Nano-Size Hydrogarnet Clusters and Proton Ordering in Calcium Silicate Garnet: Part I. The Quest to Understand the Nature of "Water" in Garnet Continues.

Charles A. Geiger1, George R. Rossman2

1Department of Chemistry and Physics of Materials, Salzburg University, A-5020 Salzburg Austria

2Division of Geological and Planetary Sciences, California Institute of Technology, Pasadena, California 91125-2500, U.S.A.

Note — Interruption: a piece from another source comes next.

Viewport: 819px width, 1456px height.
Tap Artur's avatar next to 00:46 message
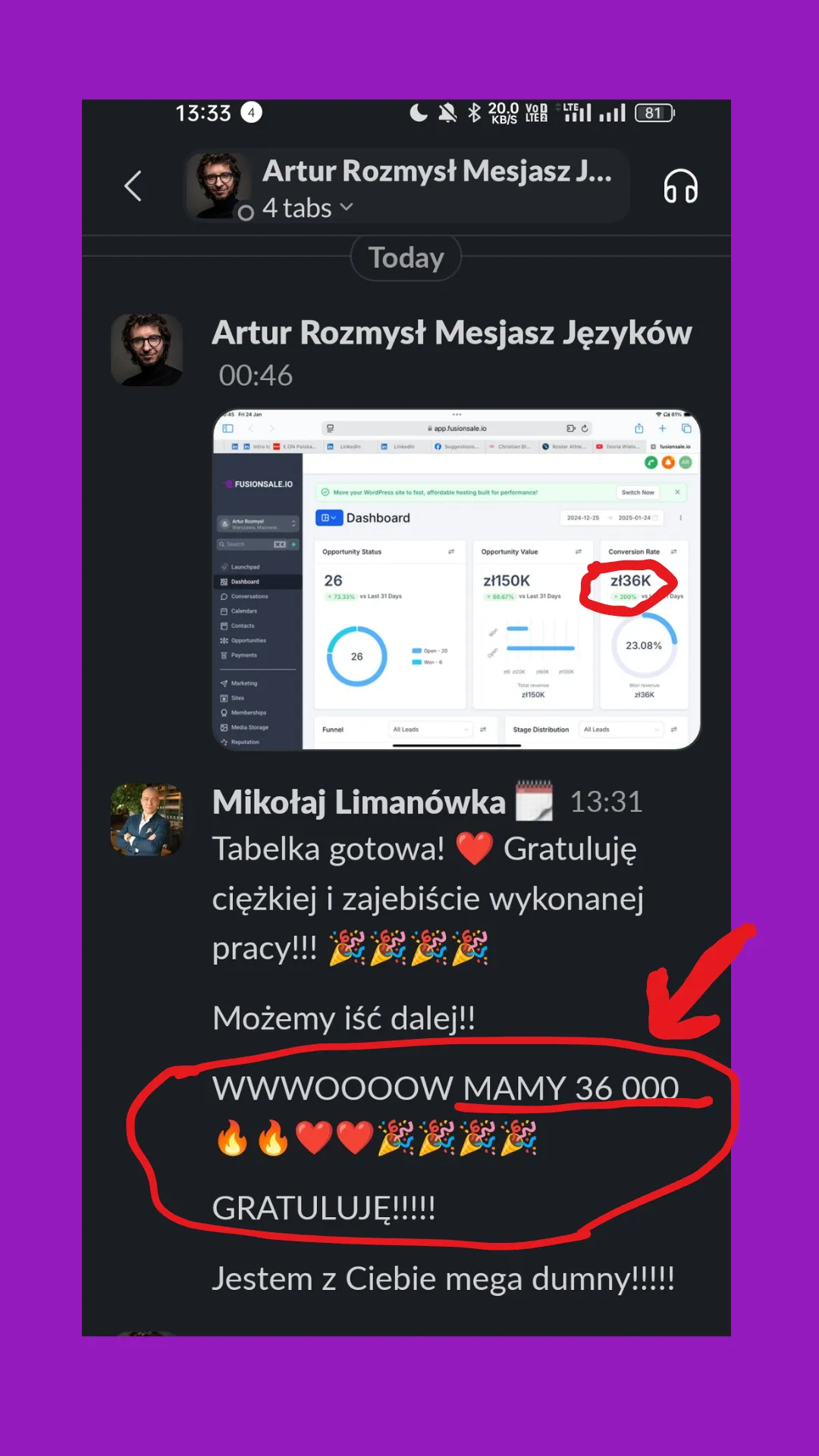[147, 350]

The nominally anhydrous, calcium-silicate garnets, grossular - Ca3Al2Si3O12, andradite - Ca3Fe3+2Si3O12 and their solid solutions Ca3(Alx,Fe3+1-x)2Si3O12, can incorporate various amounts of structural OH-. This has important mineralogical, petrological, rheological and geochemical consequences and extensive experiment investigations have focused on the nature of “water” in these phases. However, it was not known how OH- was incorporated and this has seriously hampered the interpretation of many different research results. The IR single-crystal spectra of a number of calcium silicate garnets, both “end-member” and solid-solution compositions, were recorded at room temperature and 80 K between 3000 and 4000 cm-1. Five synthetic hydrogarnets in the system grossular-andradite-katoite (Ca3Al2H12O12)-Ca3Fe3+2H12O12 were also measured via IR ATR powder methods. The various spectra are rich in complexity and show a number of different wavenumber OH- stretching modes between 3500 and 3700 cm-1. The data, together with published results, were analyzed and modes assigned by introducing atomic-vibrational and crystal-chemical models to explain the energy of the OH- dipole and the structural incorporation mechanism of OH-, respectively. It is argued that OH- is located in various local microscopic- and nano-size Ca3Al2H12O12- and Ca3Fe3+2H12O12-like clusters. The basic substitution mechanism is the hydrogarnet one, where (H4O4)4- (SiO4)4-, and various local configurations containing different numbers of (H4O4)4- groups define the cluster type. Some spectra also possibly indicate the presence of tiny hydrous inclusion phases, as revealed by OH- modes at wavenumbers greater than about 3670 cm-1. They were not recognized in earlier studies. Published proposals invoking purely hypothetical “defect” and coupled-substitution mechanisms to account for OH- in garnet are not needed to interpret the IR spectra, at least for OH- modes above about 3560 cm-1. Significant mineralogical, petrological, geochemical and rheological implications result from the analysis and are discussed in Part II of the investigation.